Stored items
_ _ _ _ _ _ _
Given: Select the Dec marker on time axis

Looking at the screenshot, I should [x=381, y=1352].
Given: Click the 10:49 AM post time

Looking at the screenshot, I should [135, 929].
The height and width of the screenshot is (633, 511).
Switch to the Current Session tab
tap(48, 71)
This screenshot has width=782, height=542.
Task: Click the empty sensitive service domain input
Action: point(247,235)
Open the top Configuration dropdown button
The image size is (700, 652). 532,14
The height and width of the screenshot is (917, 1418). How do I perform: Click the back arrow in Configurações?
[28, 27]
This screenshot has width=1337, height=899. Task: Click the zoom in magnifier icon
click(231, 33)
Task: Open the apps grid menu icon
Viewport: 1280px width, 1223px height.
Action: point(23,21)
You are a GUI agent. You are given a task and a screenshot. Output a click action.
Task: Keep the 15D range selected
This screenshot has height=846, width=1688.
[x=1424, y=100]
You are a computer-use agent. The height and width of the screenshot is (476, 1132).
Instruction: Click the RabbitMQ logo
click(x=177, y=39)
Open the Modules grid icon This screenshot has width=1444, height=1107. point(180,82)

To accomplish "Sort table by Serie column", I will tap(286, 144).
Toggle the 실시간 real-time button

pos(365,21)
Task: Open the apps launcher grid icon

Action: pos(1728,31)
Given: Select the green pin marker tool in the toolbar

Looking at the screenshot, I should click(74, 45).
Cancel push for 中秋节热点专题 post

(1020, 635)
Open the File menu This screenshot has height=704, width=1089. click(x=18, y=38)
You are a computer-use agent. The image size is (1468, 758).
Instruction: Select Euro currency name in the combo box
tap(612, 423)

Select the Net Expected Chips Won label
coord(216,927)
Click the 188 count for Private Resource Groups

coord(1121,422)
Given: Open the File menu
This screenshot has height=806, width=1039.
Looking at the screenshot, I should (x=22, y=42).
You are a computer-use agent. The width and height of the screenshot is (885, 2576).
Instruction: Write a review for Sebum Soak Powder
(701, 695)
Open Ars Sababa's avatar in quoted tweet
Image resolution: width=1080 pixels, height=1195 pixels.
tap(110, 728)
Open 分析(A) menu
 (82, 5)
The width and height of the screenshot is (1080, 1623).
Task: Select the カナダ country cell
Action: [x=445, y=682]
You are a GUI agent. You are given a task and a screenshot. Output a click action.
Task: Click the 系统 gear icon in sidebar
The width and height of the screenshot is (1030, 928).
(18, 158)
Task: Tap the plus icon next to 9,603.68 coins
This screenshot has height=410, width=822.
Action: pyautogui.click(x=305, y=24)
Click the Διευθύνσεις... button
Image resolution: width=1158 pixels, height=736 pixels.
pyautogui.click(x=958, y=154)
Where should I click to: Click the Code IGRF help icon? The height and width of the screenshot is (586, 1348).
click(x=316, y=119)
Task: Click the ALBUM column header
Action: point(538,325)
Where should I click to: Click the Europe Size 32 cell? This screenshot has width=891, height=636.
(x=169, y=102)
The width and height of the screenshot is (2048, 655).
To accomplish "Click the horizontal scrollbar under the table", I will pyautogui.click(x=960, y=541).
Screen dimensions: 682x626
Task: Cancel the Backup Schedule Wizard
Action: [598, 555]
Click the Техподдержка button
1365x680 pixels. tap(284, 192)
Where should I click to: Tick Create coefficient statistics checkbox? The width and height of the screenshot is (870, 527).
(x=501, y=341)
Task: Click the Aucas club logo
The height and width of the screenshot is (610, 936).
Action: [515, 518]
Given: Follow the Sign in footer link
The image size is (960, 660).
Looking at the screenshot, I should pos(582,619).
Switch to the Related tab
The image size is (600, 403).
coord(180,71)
_ _ _ _ _ _ _
### WHAT YOU NEED TO DO
Above this instruction are the records; retype exactly the lines from the one containing "Instruction: Write a" up to and including the one containing "The width and height of the screenshot is (2048, 655).".

### SOLUTION TO THIS TASK
Instruction: Write a review for Sebum Soak Powder
(701, 695)
Open Ars Sababa's avatar in quoted tweet
Image resolution: width=1080 pixels, height=1195 pixels.
tap(110, 728)
Open 分析(A) menu
 (82, 5)
The width and height of the screenshot is (1080, 1623).
Task: Select the カナダ country cell
Action: [x=445, y=682]
You are a GUI agent. You are given a task and a screenshot. Output a click action.
Task: Click the 系统 gear icon in sidebar
The width and height of the screenshot is (1030, 928).
(18, 158)
Task: Tap the plus icon next to 9,603.68 coins
This screenshot has height=410, width=822.
Action: pyautogui.click(x=305, y=24)
Click the Διευθύνσεις... button
Image resolution: width=1158 pixels, height=736 pixels.
pyautogui.click(x=958, y=154)
Where should I click to: Click the Code IGRF help icon? The height and width of the screenshot is (586, 1348).
click(x=316, y=119)
Task: Click the ALBUM column header
Action: point(538,325)
Where should I click to: Click the Europe Size 32 cell? This screenshot has width=891, height=636.
(x=169, y=102)
The width and height of the screenshot is (2048, 655).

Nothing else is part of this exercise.